La conception française de la Fonction publique, qui est également celle de nombreux pays occidentaux, repose aussi sur le système de la carrière : les agents recrutés par concours sont susceptibles de changer d'affectation au sein de l'administration et évoluer dans la hiérarchie par le biais des promotions et des concours internes. Ils ont vocation à occuper non pas un emploi spécifique mais successivement des postes très divers, qui peuvent être de niveau et de rémunération de plus en plus en plus élevés. À l'inverse, le système de l'emploi (appliqué en Suisse et aux États-Unis pour une partie des États) est fondé sur des liens contractuels et réversibles entre l'employeur public et l'agent devenu salarié. Celui-ci est recruté pour un emploi précis, sans garantie de progression de carrière et sans que soit prise en compte la spécificité de son emploi qui relève malgré tout du service public et non d'une logique commerciale.

Le  rapport Pêcheur, que le Syndicat UNSA Attachés Paris a analysé précédemment, s'inscrit dans l'optique d'une Fonction publique statutaire et de carrière. Il préconise cependant de nombreuses et profondes modifications pour la Fonction publique, dont les plus marquantes seraient : - la suppression des catégories A, B et C et leur remplacement par cinq ou six niveaux de fonctions ; - la création de “cadres professionnels” communs à deux ou trois Fonctions publiques afin d'établir une similitude quant aux structures des carrières, des parcours professionnels facilités par des mutations directes et des formations communes ; - la primauté des fonctions exercées et de l'expérience professionnelle (y compris dans le secteur privé) sur les diplômes.

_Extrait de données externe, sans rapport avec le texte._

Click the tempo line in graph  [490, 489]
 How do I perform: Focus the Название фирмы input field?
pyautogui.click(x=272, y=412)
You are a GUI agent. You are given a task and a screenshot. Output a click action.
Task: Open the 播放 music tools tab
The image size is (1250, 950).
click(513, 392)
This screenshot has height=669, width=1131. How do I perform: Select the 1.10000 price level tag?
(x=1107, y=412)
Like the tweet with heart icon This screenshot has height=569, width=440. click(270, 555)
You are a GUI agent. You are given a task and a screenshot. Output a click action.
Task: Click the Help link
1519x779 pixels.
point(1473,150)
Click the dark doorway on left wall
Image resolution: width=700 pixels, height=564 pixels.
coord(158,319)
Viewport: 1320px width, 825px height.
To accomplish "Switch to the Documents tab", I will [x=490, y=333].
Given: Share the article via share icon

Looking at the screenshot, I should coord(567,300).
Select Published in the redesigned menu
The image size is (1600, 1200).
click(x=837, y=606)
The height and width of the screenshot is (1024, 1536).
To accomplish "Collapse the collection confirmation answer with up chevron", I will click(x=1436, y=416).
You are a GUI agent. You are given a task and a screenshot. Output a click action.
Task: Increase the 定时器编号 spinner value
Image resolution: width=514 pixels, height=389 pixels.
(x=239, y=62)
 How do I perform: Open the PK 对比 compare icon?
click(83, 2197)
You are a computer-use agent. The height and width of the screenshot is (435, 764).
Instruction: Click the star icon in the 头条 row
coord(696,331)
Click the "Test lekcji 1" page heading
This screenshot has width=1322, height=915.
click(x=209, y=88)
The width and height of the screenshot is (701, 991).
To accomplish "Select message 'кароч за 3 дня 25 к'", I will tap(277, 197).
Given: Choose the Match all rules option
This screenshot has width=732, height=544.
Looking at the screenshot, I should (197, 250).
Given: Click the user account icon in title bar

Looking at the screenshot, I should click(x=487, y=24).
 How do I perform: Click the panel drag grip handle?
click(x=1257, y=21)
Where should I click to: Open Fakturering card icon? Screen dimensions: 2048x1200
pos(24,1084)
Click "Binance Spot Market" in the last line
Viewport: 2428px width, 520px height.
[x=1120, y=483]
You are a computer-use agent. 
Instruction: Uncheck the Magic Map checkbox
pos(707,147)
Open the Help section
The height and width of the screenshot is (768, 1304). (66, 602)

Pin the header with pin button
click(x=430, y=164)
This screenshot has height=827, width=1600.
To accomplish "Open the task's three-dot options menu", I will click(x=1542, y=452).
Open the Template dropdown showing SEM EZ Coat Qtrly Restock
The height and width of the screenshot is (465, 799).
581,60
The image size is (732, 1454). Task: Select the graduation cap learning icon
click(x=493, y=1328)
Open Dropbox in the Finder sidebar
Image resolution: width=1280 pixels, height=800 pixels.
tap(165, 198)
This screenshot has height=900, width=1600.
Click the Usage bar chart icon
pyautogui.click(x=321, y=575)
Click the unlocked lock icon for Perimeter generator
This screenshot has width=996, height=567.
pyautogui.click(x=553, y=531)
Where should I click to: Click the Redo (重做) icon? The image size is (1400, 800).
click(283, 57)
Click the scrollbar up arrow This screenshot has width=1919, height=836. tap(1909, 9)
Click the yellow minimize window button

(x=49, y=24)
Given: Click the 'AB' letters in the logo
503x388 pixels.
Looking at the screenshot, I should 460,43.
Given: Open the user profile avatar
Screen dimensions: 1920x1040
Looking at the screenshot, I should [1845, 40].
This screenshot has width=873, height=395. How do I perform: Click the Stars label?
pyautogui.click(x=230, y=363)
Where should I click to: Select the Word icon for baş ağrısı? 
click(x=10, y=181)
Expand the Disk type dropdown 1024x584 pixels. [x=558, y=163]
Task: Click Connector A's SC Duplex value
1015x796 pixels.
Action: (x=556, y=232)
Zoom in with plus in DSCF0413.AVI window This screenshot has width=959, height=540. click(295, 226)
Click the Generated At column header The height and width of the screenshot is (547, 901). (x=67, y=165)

Les thèmes généraux du rapport Pêcheur sur les valeurs de la Fonction publique et sur les réformes à envisager pour le secteur public ont été très largement repris par le Premier Ministre Jean-Marc Ayrault lors de ses vœux aux fonctionnaires  ( vidéo de 31' et 27”  visible ici ).

Nature de la Fonction publique, adaptation des services publics aux réalités du monde actuel, place et rôle des fonctionnaires dans la société : les débats promettent d'être nombreux (et - on peut l'espérer - riches) au cours des mois et des années à venir.